Yes to showing Jewish tweens living their lives, doing their thing and grappling with the social and spiritual demands of a year when everyone around them is doing that too. Yes to every member of the Sandler family — dad Adam, daughters Sadie and Sunny and wife Jackie — giving great performances, and that goes for Idina Menzel as well. Yes to the way that the kids struggle for individuality in a world where every party has the same DJ and much the same set of guests. A qualified yes to the kooky, deeply irritating, but ultimately wise Rabbi Rebecca, played by Sarah Sherman.

There’s a great cast of older Jewish character actors and young stars in the making. And it’s nice to see an emphasis on the synagogue and “mitzvah project” side of things, not just the party.

Well done too for showing tweens as flawed humans, capable of great cruelty and stupidity but who are also willing to grow and learn, and use the big rite of passage as a vehicle for that growth. There are plot holes, to be sure (the tensions from Lydia’s bat mitzvah would have rumbled on for generations, not resolved in a tidy moment of catharsis), but you roll with it. I had tears in my eyes at the (implausible) ending.

I also liked the multicultural nature of the Jewish world on show. There are Latino Jews. There are Korean Jews. We might as well be in Israel: Everyone in the movie appears to be Jewish.

Everyone except Mateo.

Mateo is one of only two young boy characters in the film given anything like a personality (the others have catchphrases but nothing resembling two dimensions). He’s a friend of Andy Goldfarb, the soccer player on a mission to kiss the girls and make them cry. Mateo is short and has a foreign accent, and none of the Jewish kids except Andy pay him any attention.

But we gradually come to realize that Mateo — uniquely — is really nice and good, the moral center of the film. And even though he’s a churchgoing Christian, he turns up at Hebrew school, to teach the younger children their Shabbat prayers.
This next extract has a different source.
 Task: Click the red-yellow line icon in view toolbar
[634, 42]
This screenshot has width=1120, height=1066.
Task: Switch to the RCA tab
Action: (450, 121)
This was not true of the Mateo-inspiration character in the book by Fiona Rosenbloom on which the movie is based, and it confused me, because what kind of synagogue lets a Christian kid volunteer there? Have they never heard of evangelicals? Mateo’s answer: “I go to chuch every Sunday. Might as well fill in the other six days with some other, you know, holiness, too.”

Because Mateo’s a Christian, he’s not having a bar mitzvah. And so he doesn’t have the same journey to go on as the other kids. But he doesn’t need to: From the start, he seems to be infinitely more virtuous than all of them. With Mateo the sole representative of Christianity in the film, one could read into it the message that Christians are somehow better than Jews. That they embrace mitzvot naturally, without a big song and dance, led by DJ Shmuley. That Christianity is somehow a more evolved, better religion.

The film’s closing scene makes clear what hints along the way have suggested — that Stacy will give up on brutish Andy and realize just how charming Mateo is. The implication is that Stacy — seen at the end dancing with Mateo, even though he’s a foot shorter than her — will one day become more like Mateo.

Now I have nothing against Christians — some of my best friends, et cetera, et cetera — and I’m all for interfaith friendships. And I’m not fretting about intermarriage here, in part because that’s not where seventh-grade flings typically end up.

But did anyone, when they were writing the screenplay, think through the implications of creating a pint-sized Christian saint and plonking him into a Jewish narrative? I can’t look at the story arc and the slow dancing without feeling the weight of thousands of years of Jewish persecution stemming from the idea that Christians have it figured out and Jews need to catch up to their enlightenment. Even the most benign explanation, that the filmmakers wanted to include someone from the dominant culture to make the movie relatable to the widest audience, is a reminder that we cannot escape Christian hegemony even when we tell our own stories.

It didn’t have to be this way. If you want to show a multifaith universe, where are the Muslim, Hindu and Buddhist kids? But better yet, Mateo could have been Jewish like the rest of the cast. With that mop of curly hair, short stature and love of Hebrew school, he easily could have been the nicest Jewish boy in town.

A version of this piece originally appeared in The Jewish Chronicle, a London-based newspaper. It is reprinted here with permission.

The post ‘You Are So Not Invited to My Bat Mitzvah’ is about Jews. So why is the nicest character Christian? appeared first on Jewish Telegraphic Agency.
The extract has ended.